Time management is an interesting topic, because people will swear for and against certain techniques. There is a ton of data about time management, but the three stats that impact me the most are as follows. The first is the typical employee is only productive for 2 hours and 53 minutes per workday and the second ties very directly into the other 5 hours (if you are talking an 8 hour workday) and that is 90% of employees check business messaging tools like Slack or Teams for up to 5 hours daily. That is a lot of time distracted by messaging apps. The last one is around multitasking, which says multitasking costs a person 6 hours of productivity each week. That is 3 business days per month!

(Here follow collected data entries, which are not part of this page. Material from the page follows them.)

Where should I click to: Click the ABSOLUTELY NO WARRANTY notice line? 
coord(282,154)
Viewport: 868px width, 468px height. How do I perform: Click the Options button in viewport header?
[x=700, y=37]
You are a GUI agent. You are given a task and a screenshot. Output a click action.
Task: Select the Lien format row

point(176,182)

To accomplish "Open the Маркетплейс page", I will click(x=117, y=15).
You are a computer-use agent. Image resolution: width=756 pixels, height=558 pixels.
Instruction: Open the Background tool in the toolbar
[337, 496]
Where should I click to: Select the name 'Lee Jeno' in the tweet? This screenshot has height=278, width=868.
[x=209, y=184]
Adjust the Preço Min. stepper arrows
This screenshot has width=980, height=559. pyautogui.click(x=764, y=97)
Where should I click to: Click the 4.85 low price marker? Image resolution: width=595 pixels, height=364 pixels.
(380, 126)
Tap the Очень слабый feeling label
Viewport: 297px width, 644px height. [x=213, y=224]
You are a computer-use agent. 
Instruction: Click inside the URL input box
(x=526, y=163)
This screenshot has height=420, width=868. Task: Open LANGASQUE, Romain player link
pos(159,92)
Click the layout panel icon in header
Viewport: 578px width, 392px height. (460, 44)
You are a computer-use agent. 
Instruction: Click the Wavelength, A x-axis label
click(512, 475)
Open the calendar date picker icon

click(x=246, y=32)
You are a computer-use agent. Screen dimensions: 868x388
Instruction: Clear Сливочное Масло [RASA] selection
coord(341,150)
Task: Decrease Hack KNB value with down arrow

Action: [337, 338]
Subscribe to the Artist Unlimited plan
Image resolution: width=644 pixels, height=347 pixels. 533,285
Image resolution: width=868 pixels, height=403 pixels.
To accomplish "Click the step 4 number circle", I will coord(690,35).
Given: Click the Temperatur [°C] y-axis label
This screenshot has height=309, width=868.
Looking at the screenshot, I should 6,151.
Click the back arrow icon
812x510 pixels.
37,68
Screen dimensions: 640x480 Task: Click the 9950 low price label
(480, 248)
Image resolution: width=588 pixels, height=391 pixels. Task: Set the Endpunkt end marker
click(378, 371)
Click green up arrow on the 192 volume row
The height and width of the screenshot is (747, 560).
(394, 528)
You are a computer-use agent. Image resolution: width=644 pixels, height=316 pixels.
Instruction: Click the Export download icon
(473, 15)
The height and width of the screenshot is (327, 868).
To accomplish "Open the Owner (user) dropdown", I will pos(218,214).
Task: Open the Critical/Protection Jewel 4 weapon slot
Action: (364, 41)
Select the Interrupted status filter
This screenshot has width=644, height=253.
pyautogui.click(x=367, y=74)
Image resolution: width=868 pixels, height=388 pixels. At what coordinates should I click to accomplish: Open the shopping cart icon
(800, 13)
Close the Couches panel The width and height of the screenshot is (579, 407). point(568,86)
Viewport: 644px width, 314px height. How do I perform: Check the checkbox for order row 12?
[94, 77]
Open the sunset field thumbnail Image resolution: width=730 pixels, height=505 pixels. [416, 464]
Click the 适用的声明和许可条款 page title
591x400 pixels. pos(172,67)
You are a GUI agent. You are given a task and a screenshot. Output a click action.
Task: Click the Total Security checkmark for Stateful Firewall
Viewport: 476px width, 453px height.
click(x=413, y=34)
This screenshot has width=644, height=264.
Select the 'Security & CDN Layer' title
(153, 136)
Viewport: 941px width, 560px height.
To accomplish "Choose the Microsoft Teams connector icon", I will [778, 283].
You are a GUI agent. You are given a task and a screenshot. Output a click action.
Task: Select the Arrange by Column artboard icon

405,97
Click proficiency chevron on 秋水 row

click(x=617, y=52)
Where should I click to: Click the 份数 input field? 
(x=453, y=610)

If you aren’t paying attention to your impact on your people, you could exacerbate one or all of those stats in a single decision/email/message. That is why it’s important to become intimately familiar with time management.
This is the first video in a 6 part series that will dive deeper in the the following time management techniques:
- The Pomodoro Technique
- Time Blocking
- The Time Management Matrix (AKA The Eisenhower Matrix)
- Parkinson’s Law
- Pareto Principle (AKA The 80/20 Rule)
We will go through these techniques in the way I learned about them and started exploring Time Management in my own journey. You may find one that fits perfectly with you as an individual or you may find that mixing together a few concepts helps you more than single one could.
As you go through this series, think about how you could use these to get control of your own time, but also to build profiles of how your people and teams work from a timeline perspective. This will give you power to not only make good decisions but challenge deadlines when necessary.
I hope this was helpful! Thanks for being here! Take care!